Anders war jedoch das Auftreten und Verhalten des neuen Richters Ehrlich. Der hatte schon Monate zuvor in einer sitzungspolizeilichen Anordnung nicht nur Vorkontrollen angeordnet, sondern auch das Mitführen aller zur Störung des Verfahrens geeigneter Gegenstände - insbesondere von Lebensmitteln - untersagt. Das wurde dann auch so umgesetzt, und nicht nur Handys und andere Gerätschaften der Besucher des Prozesses, sondern auch Laptops und Arbeitsgeräte des Angeklagten und dessen Rechtsbeistands, wurden an den Eingangskontrollen mit Metalldetektoren und anderem technischen Durchleuchtungsgerätschaften zurückgehalten.

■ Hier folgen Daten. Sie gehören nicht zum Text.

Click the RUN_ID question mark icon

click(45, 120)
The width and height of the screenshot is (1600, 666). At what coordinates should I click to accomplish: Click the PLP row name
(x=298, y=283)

Zur Eröffnung des Prozesses verkündete Richter Ehrlich, dass er konsequent gegen Störungen durchgreifen würde. In seiner sitzungspolizeilichen Anordnung hatte er bereits festgelegt, dass anwesende PolizeibeamtInnen nach entsprechender richterlicher Feststellung einer Störung eigenmächtig handeln dürften. Im Saal waren dieses Mal jedoch keine erkennbaren Polizeikräfte oder Justizbeamte anwesend, die dies direkt hätten umsetzen können. Außer einzelnen Rügen gegen juristische Einwände aus dem Publikum unternahm er auch keinerlei Versuche Kommentare oder Applaus aus dem Publikum zu unterbinden.

Gleich zum Beginn der Verhandlung erklärte Ehrlich indirekt seine Befangenheit, indem er seine Sympathie für das zivilgesellschaftliche Engagement des Angeklagten äußerte und ankündigte, dass dieser vermutlich vom positiven Ergebnis der Verhandlung überrascht sein würde. Eigentlich ein klarer Grund für einen Befangenheitsantrag - aber was tun, wenn der Rechtsbruch zu Gunsten des Angeklagten erscheint? Gleich darauf legte der Richter eine unglaubliche Serie an schweren Rechtsbrüchen an den Tag, die eine Auflistung der eher leichteren Verfahrensfehler (wie dem Fehlen der formalen Fortsetzung des Verfahrens nach einer verkündeten Unterbrechung) müßig erscheinen lassen. Ehrlich ignorierte die Anträge des Angeklagten, ohne auf die ausdrücklich beantragten schriftlich verfassten und mündlich verlesenen Gerichtsbeschlüsse einzugehen. Als der Richter so weit ging, dass er ohne auf die Ausführungen des Angeklagten einzugehen einfach den ersten Zeugen in den Raum rief und gleichzeitig, während der Angeklagte seinen Antrag vorzutragen versuchte, den Zeugen zu vernehmen begann. Der Antrag auf Zulassung eines Rechtsbeistands wurde - wie in anderen Verfahren schon ausgiebig erlebt - ohne Würdigung des rechtlich verankerten und durch die einschlägigen Rechtskommentare bekräftigten Anspruchs auf Beistand auch durch eine Laienverteidigerin abgeschmettert. Doch irgendwie schien Richter Ehrlich von der Situation überfordert. Denn während er noch an seinem Tisch Staatsanwalt, Zeuge und Angeklagten versammelt hatte, unterbrach er abrupt die Verhandlung und verließ ohne Angabe der Unterbrechungsdauer regelrecht fluchtartig den Raum. Der Vertreter der Staatsanwaltschaft hatte zuvor auf die Frage nach seiner Stellungnahme zum Rechtsbeistandsantrag nur erklärt, dass er die vorgeschlagene Laienverteidigerin nicht kenne und daher keinen Kommentar abgeben könne.

Als Richter Ehrlich wieder in den Raum kam, verkündete er ohne Umschweife - und ohne die Fortsetzung der Verhandlung zu erklären - die Ablehnung des Rechtsbeistands unter Berufung auf Tatbestände, die den im Antrag bereits aufgeführten einschlägigen Rechtskommentaren zufolge unzulässig sind. Über die Beschwerde der abgelehnten Laienverteidigerin entschied der Richter gar nicht erst, sondern führte arrogant und ignorant trotz Einwendungen des Angeklagten die Zeugenbefragung fort. Als dieser daraufhin eine Unterbrechung zur Formulierung eines "nicht aufschiebbaren Antrags" beantragte, fragte Ehrlich nach, ob es sich wohl um einen Befangenheitsantrag handele, und erklärte umgehend, dass "Befangenheitsanträge werden heute nicht angenommen". Angesichts dieser Unverfrorenheit war wohl Hilflosigkeit die dominierende Stimmung im Saal. Dass grundlegenste prozessuale Rechte mit solcher Ignoranz unterbunden werden, war einfach ein unglaublicher Vorgang - und eigentlich eine Steilvorlage für die Revision. Noch klarer kann der Rechtsbruch / Verfahrensfehler kaum sein. Aber davon ungerührt führte Richter Ehrlich seine Befragung fort. So kam es mehrfach zu Situationen, in denen der Angeklagte verzweifelt versuchte seine Rechte wahrzunehmen, während Ehrlich parallel weiter plapperte und eine ernsthafte Zeugenvernehmung zu führen suchte.